Although studies from the eastern Indian Ocean highlight the importance of macroalgal meadows as nursery areas within tropical back-reef systems, relatively few studies have compared multiple macrophyte habitats within nursery seascapes. In Menai Bay (Zanzibar) in the western Indian Ocean, macroalgal beds primarily dominated by canopy-forming Turbinaria canoides and Sargassum aquifolium are found in close association with seagrass meadows dominated by Thalassodendron ciliatum (Tano et al., 2017). Within this nursery seascape, Tano et al. (2017) compared fish assemblages between closely occurring macrophyte habitats and found a significantly higher total density of juvenile fish in macroalgal beds than in seagrass meadows. Fish assemblages were also different between the two macrophyte habitats. Juvenile wrasse and parrotfishes (Labridae) dominated the macroalgae, with juvenile moray eels Muraenidae and groupers Serranidae only found in macroalgae habitats. For these species, macroalgal beds are critically important as nursery areas. Juvenile parrotfishes Siganidae and cardinalfishes Apogonidae dominated in seagrass meadows, with fish from the family Haemulidae (grunters) only found in seagrass meadows.

In a related study assessing invertebrate resources within this seascape, Tano et al. (2016) found that macroalgal beds had a 2.5-fold higher abundance of mobile invertebrates than seagrass meadows. Tano et al. (2017) concluded that although both macroalgae and seagrass within this nursery seascape perform an important nursery function (in terms of provision of habitat complexity, food resources and refuge from predation) the difference in juvenile fish composition between the two macrophyte types highlights that these two habitats are not interchangeable.

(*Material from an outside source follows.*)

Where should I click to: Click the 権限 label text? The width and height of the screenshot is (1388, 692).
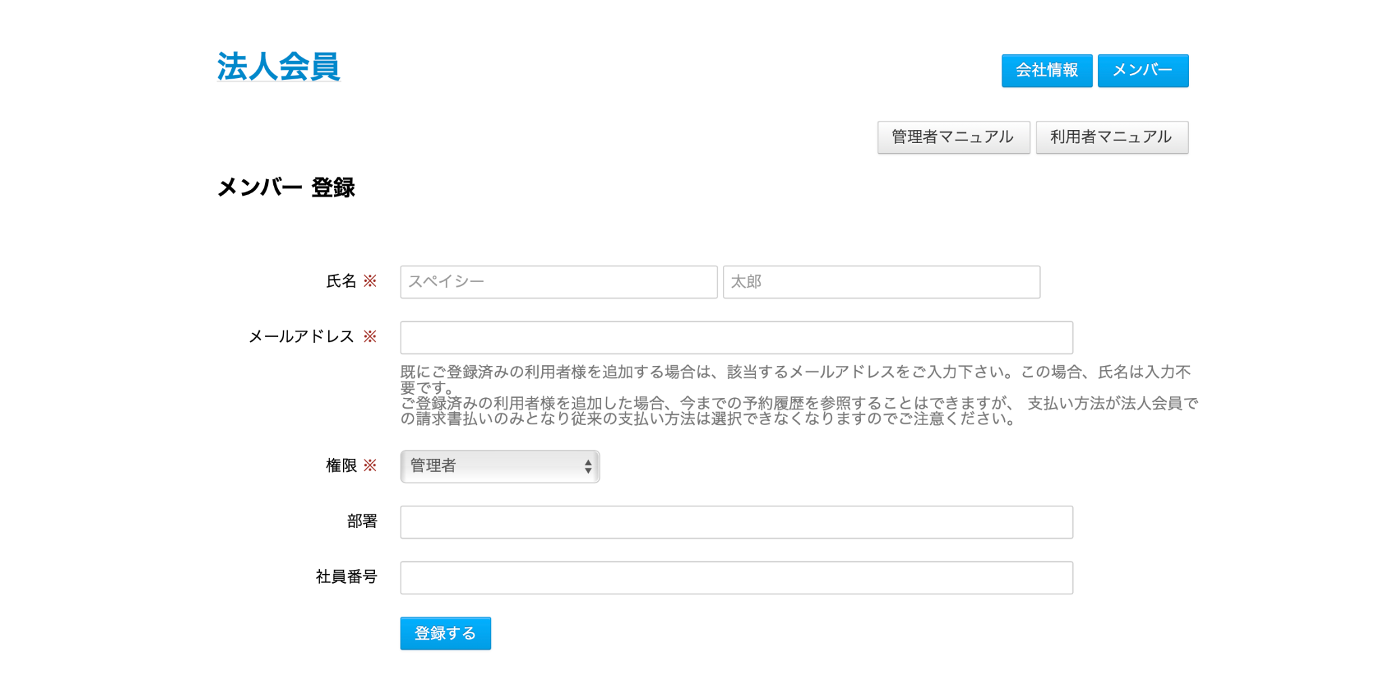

In southern Brazil in the tropical southwest Atlantic, Eggertsen et al. (2017) assessed fish assemblages associated with macroalgae (Sargassum spp.), seagrass (Halodule spp.) and reef habitats within a shallow water seascape. Sargassum is the most abundant macroalgae found along the southeast coastline of Brazil forming dense and structurally complex habitat (Chaves et al., 2013). Similar to studies in the Indian Ocean, and indicative of core nursery function, Sargassum beds in this tropical southwest Atlantic seascape were characterised by the greatest total juvenile fish density compared with nearby seagrass and reef habitats, with juvenile parrotfishes (Scarus spp. and Scarus axillare) and surgeonfishes (Acanthurus bahianus and Acanthurus chirurgus) dominating the juvenile fish assemblage. Indicative of the importance of Sargassum as a refuge from predation, considerably fewer predators were recorded within the Sargassum beds compared to reef habitats. Similarly, Chaves et al. (2013) found that newly settled recruits and early juveniles, primarily wrasse, surgeonfishes, damselfishes and grunters, dominated Sargassum beds in northeastern Brazil.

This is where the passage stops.